Headful packaging in transduction
Phage enzymes recognise free 3’ end of bacterial chromosome and package it
Two criteria required for phage to be capable of generalised transduction
- Phage must not degrade host DNA completely after infection
- Degenerate pac sites on bacterial chromosome must be recognised by phage enzymes
Combination packing in transduction
Pac/cos-like sites occur in bacterial chromosomes too, although less frequently
Why is generalised transduction rare
- Due to mistaken packaging of bacterial DNA
- Bacteria posses fewer pac sites
- Transduced DNA must survive in recipient cell
Cotransducible
Genes close enough together to be carried within the same phage particle
Possible fates of transduced bacterial DNA
- Recombination into recipient genome (homology dependent)
- DNA replicates in recipient
- DNA degraded
- Abortive transduction (occurs 90% of time)
Requirements of specialised transduction
- Prophage formation
- When prophage is induced, errors are made in cutting the prophage out of the host
- Carries adjacent host genome with the phage genome
- Creates transducing particles
Results of specialised transduction in recipient
- Crossover to integrate the bacterial genes in the genome, leaving intact copy of the phage genome
- Creation of a prophage containing both viral and donor DNA
Bacterial immunity to phages and plasmids
- Mutation or alteration of the bacteriophage binding target site on the bacterial surface
- Two mechanisms (restriction modification enzymes and CRISPR-Cas)

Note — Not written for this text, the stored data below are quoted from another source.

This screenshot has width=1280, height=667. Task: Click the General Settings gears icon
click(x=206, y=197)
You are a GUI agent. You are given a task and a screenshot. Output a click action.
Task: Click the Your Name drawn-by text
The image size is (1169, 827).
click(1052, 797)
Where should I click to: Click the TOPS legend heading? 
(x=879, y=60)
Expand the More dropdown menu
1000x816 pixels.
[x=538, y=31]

Restriction modification enzymes
Restriction enzyme which cleaves incoming foreign DNA in concert with a methyltransferase which protects native DNA
CRISPR-Cas systems
RNA-directed adaptive immune systems in many
bacteria that recognize nucleic acids of invading plasmids and viruses.
What does CRISPR stand for
Clustered regularly interspaced short palindromic repeats
What does cas stand for
CRISPR associated protein
CRISPRs
Short repetitions of base sequences which are separated by short ‘spacer DNA’ from previous exposure
Cas
Has helicase activity to unwind DNA and nuclease activity to cut DNA
Molecular events of CRISPR-cas system
- Full-length pre-crRNA is transcribed and processed into specific small RNA molecules that correspond to a
spacer flanked by two partial repeats (cr-RNA). - Each cr-RNA contains a protospacer which binds a matching sequence in foreign nucleic acid and a protospacer associated sequence (PAM) which binds Cas
- crRNAs bind to Cas proteins to form the effector complex.
- When the effector complex binds the incoming foreign nucleic acid, the complex activates to cut and degrade the foreign DNA or RNA.